The first development took place in 2010, when we formalized a proof of strong normalization for System F [92]. The two employed syntaxes, of System F’s Curry-style terms and types, are two copies of the \(\lambda \)-calculus syntax. The logical relation technique required in the proof made essential use of parallel substitution—and in fact was the incentive for us to go beyond unary substitution in the general theory.

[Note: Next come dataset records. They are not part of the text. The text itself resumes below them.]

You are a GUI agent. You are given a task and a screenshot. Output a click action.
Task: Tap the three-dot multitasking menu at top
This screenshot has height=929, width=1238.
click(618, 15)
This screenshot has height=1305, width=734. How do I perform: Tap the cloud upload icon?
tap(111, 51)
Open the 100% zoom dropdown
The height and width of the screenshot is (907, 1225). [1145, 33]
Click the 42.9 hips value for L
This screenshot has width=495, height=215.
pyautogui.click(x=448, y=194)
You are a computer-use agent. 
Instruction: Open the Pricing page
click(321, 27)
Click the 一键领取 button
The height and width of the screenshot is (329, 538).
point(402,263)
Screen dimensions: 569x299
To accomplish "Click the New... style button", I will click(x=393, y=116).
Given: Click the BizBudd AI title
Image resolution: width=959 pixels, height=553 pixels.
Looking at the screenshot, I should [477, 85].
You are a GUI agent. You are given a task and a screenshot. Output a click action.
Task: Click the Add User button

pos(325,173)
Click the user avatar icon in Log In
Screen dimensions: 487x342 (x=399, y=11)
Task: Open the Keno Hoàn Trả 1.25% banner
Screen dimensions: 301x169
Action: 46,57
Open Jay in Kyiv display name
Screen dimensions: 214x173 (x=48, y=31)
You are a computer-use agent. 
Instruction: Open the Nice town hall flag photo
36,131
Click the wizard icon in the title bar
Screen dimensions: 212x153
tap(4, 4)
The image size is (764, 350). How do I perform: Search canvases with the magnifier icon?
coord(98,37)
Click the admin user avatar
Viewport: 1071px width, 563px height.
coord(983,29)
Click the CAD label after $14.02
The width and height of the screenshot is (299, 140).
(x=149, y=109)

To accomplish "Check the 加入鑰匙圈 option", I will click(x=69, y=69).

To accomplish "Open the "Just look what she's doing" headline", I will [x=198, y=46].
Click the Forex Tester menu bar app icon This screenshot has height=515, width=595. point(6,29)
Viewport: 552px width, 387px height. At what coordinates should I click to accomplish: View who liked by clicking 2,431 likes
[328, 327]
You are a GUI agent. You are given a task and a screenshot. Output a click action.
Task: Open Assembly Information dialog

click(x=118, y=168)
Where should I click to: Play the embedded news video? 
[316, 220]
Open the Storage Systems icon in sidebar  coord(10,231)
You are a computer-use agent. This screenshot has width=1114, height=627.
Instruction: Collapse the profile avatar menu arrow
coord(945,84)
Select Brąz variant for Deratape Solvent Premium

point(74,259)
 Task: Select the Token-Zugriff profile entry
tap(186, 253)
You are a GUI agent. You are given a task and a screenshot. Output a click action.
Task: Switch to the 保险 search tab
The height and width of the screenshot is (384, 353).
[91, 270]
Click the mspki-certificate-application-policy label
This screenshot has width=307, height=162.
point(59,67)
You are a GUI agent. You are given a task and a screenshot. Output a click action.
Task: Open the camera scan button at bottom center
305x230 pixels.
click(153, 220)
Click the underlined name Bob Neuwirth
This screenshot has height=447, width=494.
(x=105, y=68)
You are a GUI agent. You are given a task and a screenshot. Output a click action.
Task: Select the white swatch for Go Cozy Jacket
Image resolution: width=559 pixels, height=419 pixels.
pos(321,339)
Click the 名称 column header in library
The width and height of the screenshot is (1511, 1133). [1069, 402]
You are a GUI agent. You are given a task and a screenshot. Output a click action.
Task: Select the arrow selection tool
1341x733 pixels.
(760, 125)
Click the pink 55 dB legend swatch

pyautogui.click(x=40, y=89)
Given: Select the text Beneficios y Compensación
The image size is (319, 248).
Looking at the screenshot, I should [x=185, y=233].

To streamline the development, on top of the first-order syntax we introduced HOAS-like definition and reasoning techniques, which were based on the general-purpose first-order ones shown in Sects. 4 and 5. In particular, the strong HOAS recursion principle stated in Prop. 4 from [92] was inferred using our semantic interpretation Theorem 23.

In subsequent work, we formalized several results about \(\lambda \)-calculus: the standardization and Church-Rosser theorems and the CPS translations between call-by-name and call-by-value calculi [85], an adequate HOAS representation of the calculus into itself, a sound interpretation via De Bruijn encodings [32], and the isomorphism between different definitions of \(\lambda \)-terms: ours, the Nominal one [112], the locally named one [87] and the Hybrid one [35]. These results are centered around some translation/representation functions: CPS, HOAS, Church-Rosser complete development [105], De Bruijn, etc. — these functions and their desirable properties (e.g., preservation of substitution, crucial in HOAS [50]) were obtained as instances of our recursion theorems (Sect. 4).Footnote 4

Finally, in the context of certifying Sledgehammer’s HOL to FOL encodings [17], we formalized fundamental results in many-sorted FOL [22], including the completeness, compactness, Skolemization and downward Löwenheim-Skolem theorems.Footnote 5 Besides the ubiquitous employment of the properties of freshness and substitution listed in Sect. 3.4, we used again the semantic interpretation Theorem 23 for the FOL semantics and the recursion Theorem 22 for bootstrapping quickly the (technically quite tricky) Skolemization function.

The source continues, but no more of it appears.